PROVIDING CONTEXT FOR INFORMATION ABOUT PEOPLE

There is a relationship between information and users that is dependent on human understanding.

Information provided to a user is deeply contextualized and stands within a frame of reference.

Information must be treated in a context.

The domain of information science is the transmission of the universe of human knowledge in recorded form, centering on manipulation of information, rather than knowing information.

This foregrounds the ways that representation in search engines are decontextualized in one specific type of information-retrieval process, particularly for groups whose images, identities and social histories are framed through forms of systemic domination. Although there is a long historical context for addressing categorizations, the impact of learning from these tradition has not been fully realized.

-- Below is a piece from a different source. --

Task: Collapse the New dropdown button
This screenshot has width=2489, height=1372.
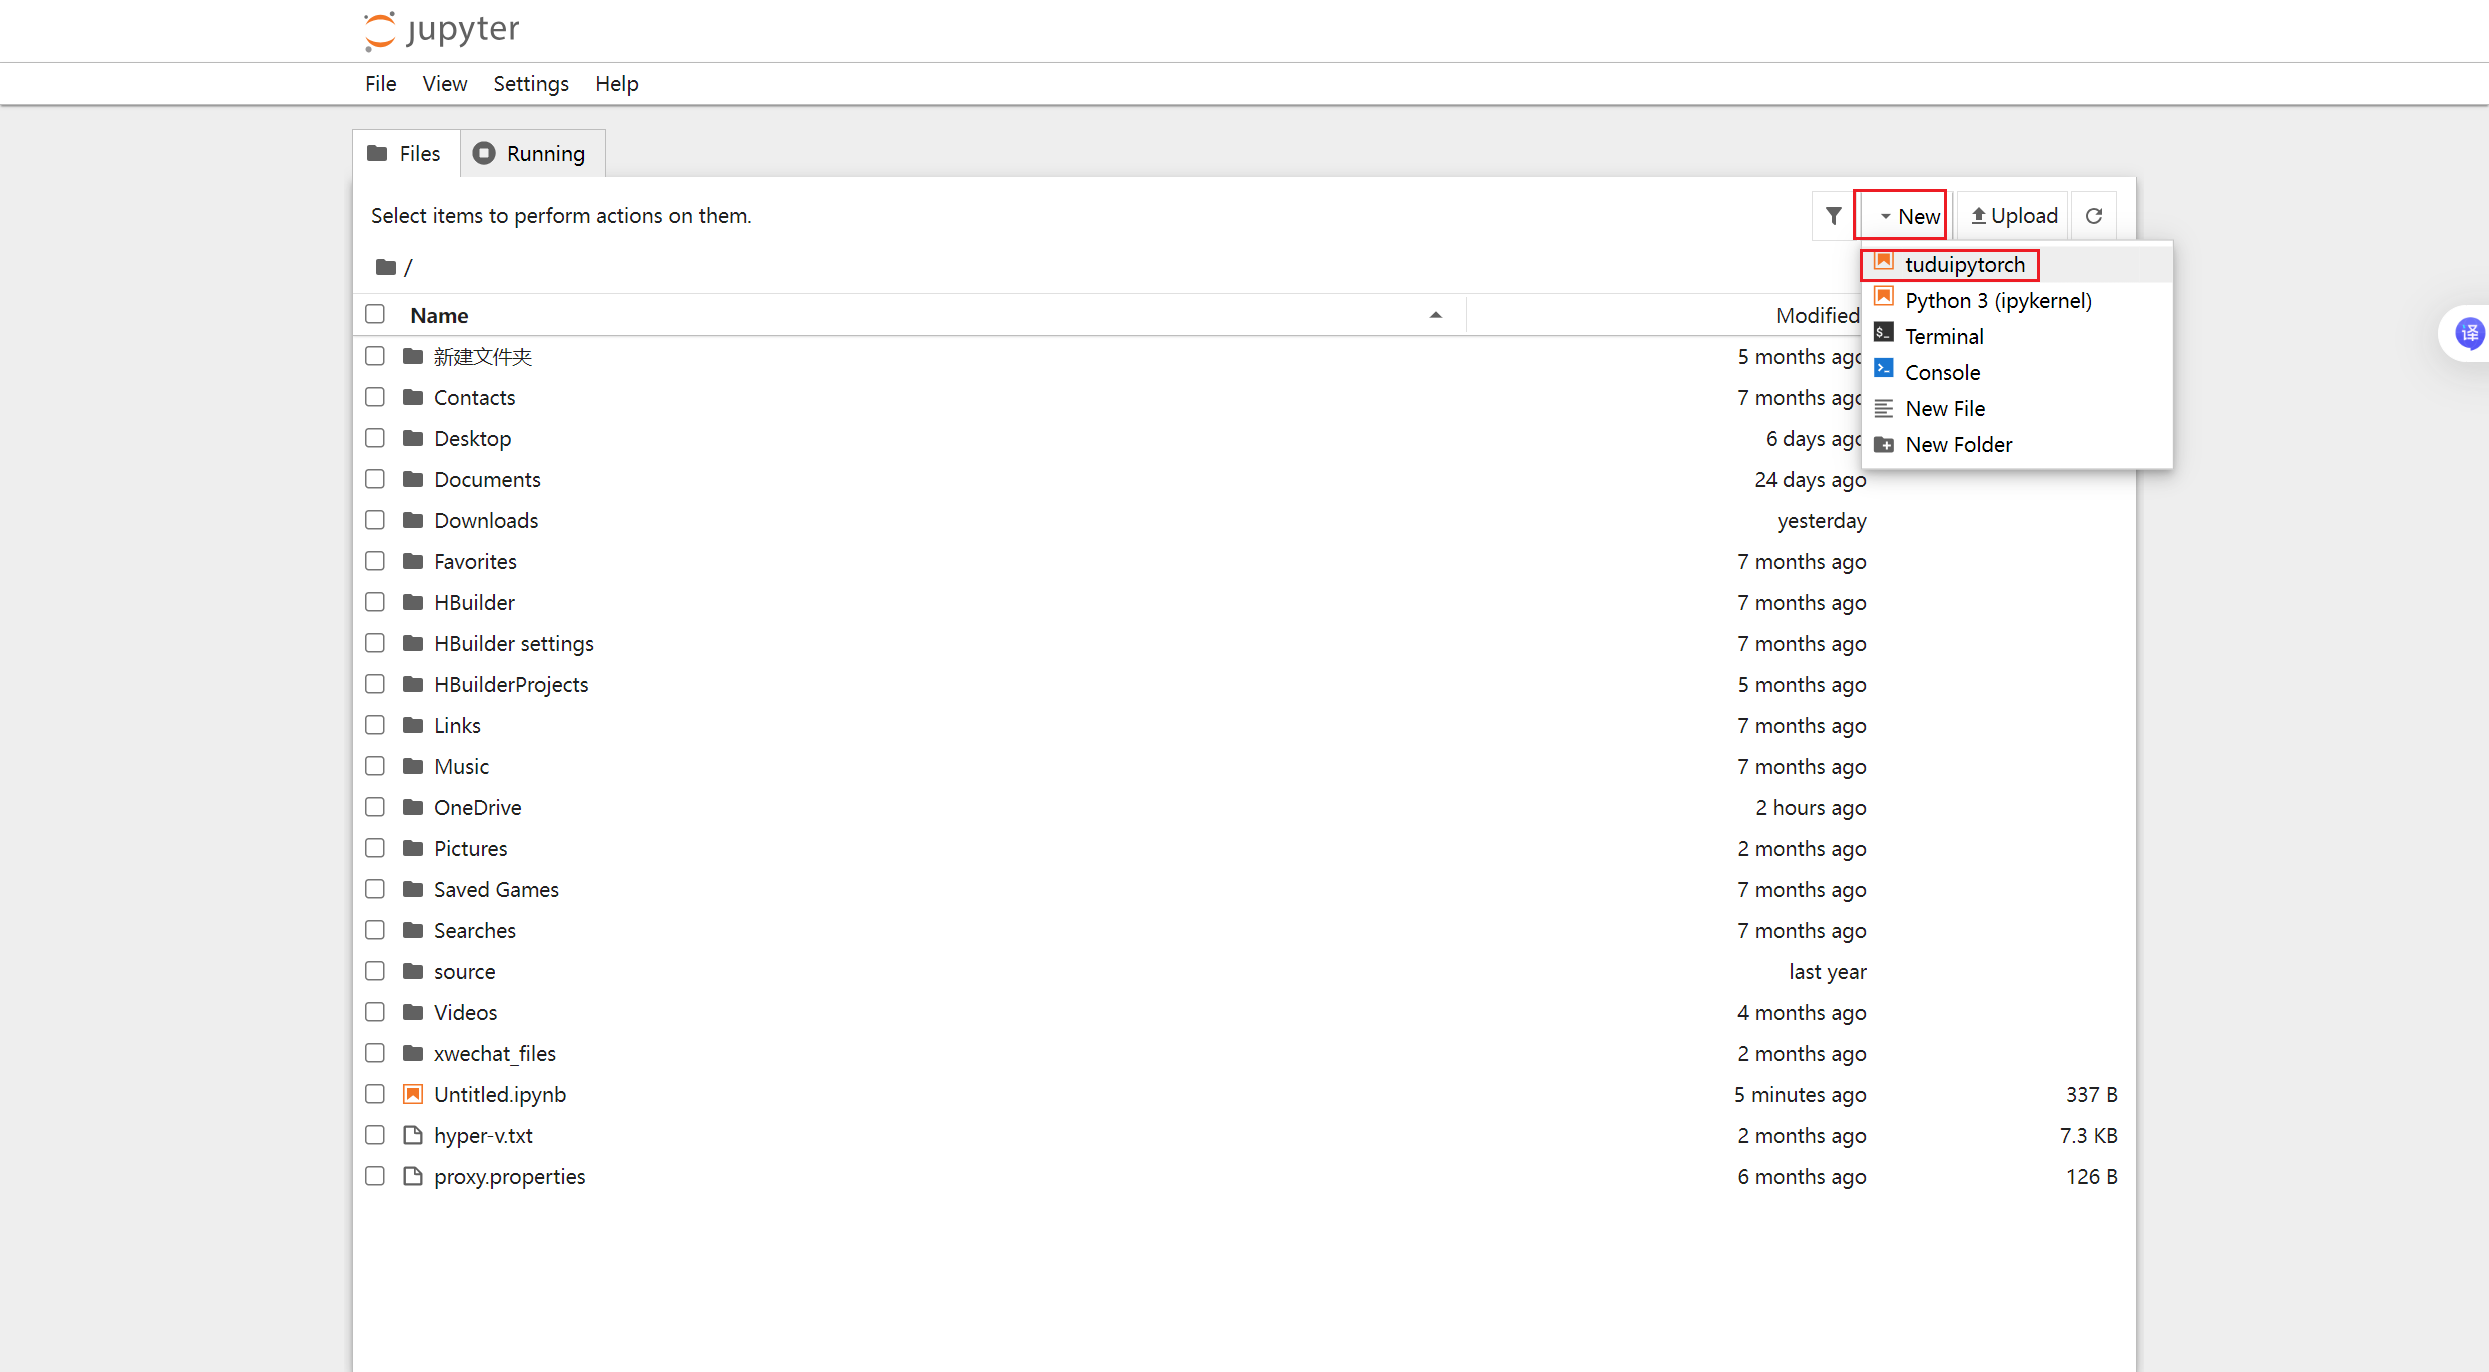Action: point(1908,216)
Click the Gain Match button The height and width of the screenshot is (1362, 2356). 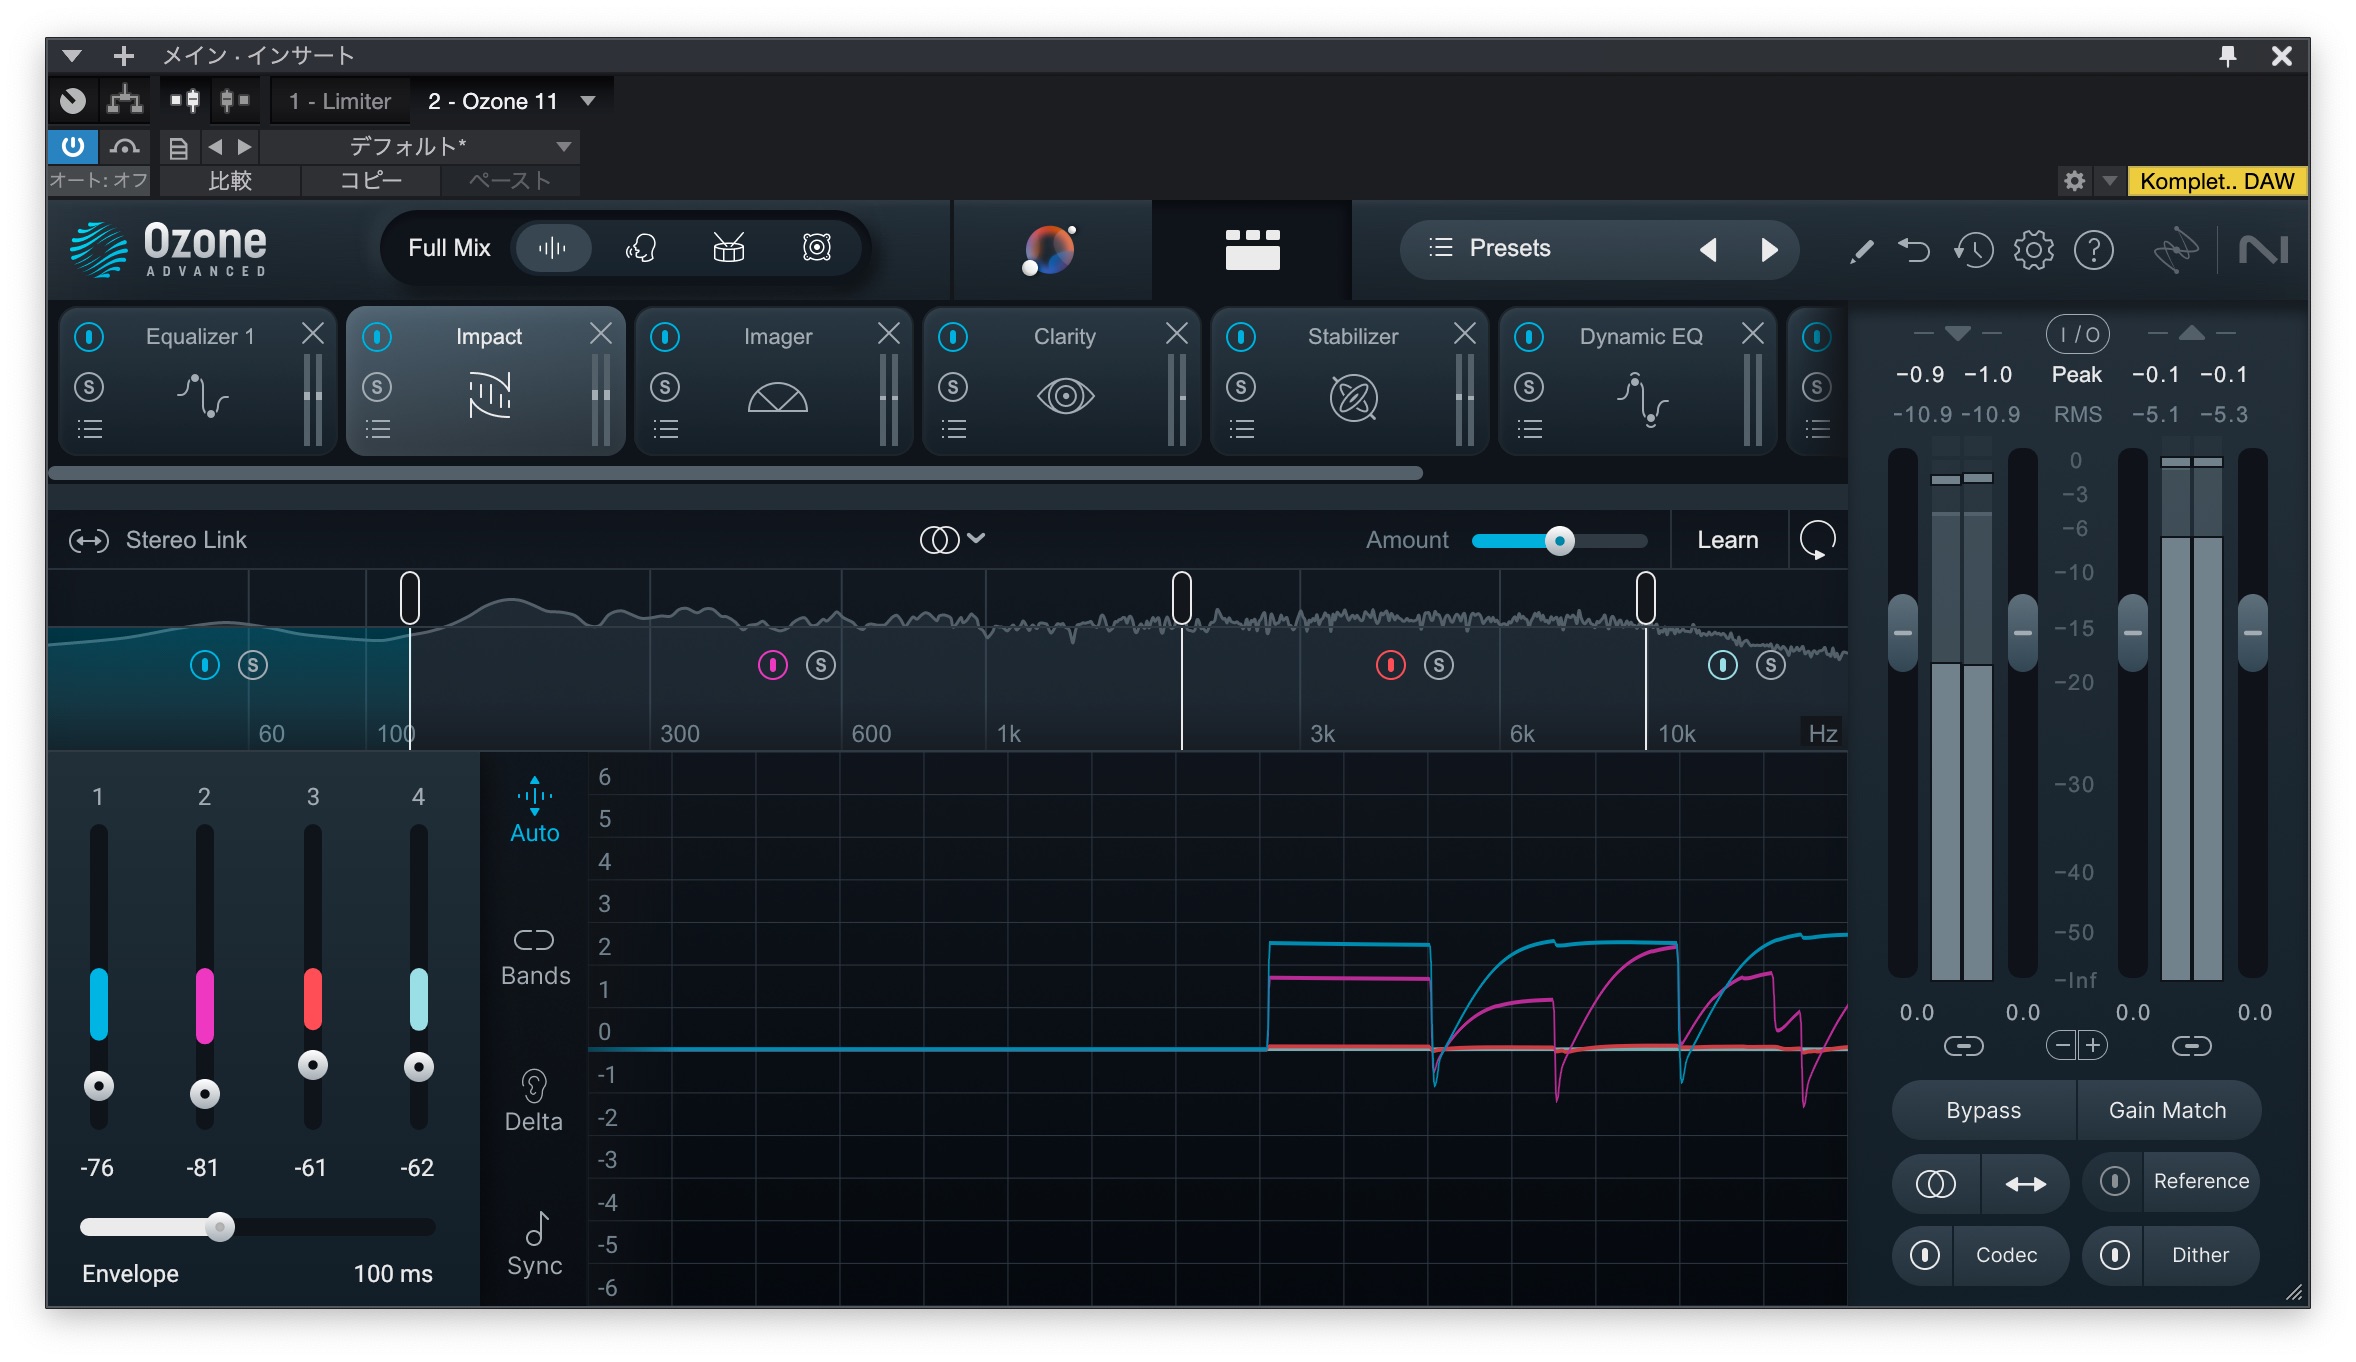[x=2167, y=1110]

Whether human beings believe that the information delivered in search is relevant has consistently been the basis of judgment about information quality, but what is under discussed is that retrieval of information in commercial platform such as web-based search engines is not unique to the individual searcher.

A web-based search engine does not know who a user is, and it is not customizing everything to our personal and political tastes, although it is aggregating us to people it thinks are similar to us on the basis of what is known through our digital traces.

FINDING CULTURALLY SITUATED INFORMATION ON THE WEB

Responses to the kinds of problematic biases in large commercial search engines are part of the growing motivation behind a host of culturally situated search engines that are emerging.

BLACKBIRDHOME.com designed to help surface content of greater relevance to African Americans.

Identity-focused websites are emerging to prioritize the interests of specific communities on the basis of the human-curated practices of the past and can be seen in search engines.

One of the fundamental challenges for these culturally situated search engines is the way in which they make visible the contradictions and biases in search engines.

Though there is a demand for culturally relevant internet growing that will help surface content of interest to black people, its value works against norms on the web, making it less desirable.

REPRODUCING SOCIAL RELATIONS THROUGH INFORMATION TECHNOLOGIES

Online information and content available in search is also structured systemically by the infusion of advertising revenue and the surveillance of user searches, which the subjects of such practices have very little ability to reshape of reformulate.

Lack of attention to the current exploitative nature of online keyword searches only further entrenches the problematic identities in the media for women of color, identities that have been contested since the advent of commercial media such as broadcast, print and radio.

Internet search platforms and technology companies could allow for greater expression and serve as a democratizing tool for the public. This is rendered impossible with the current commercial practices.

What we need are public search engine alternatives, united with public-interest journalism and librarianship, to ensure that the public has access to the highest quality information available.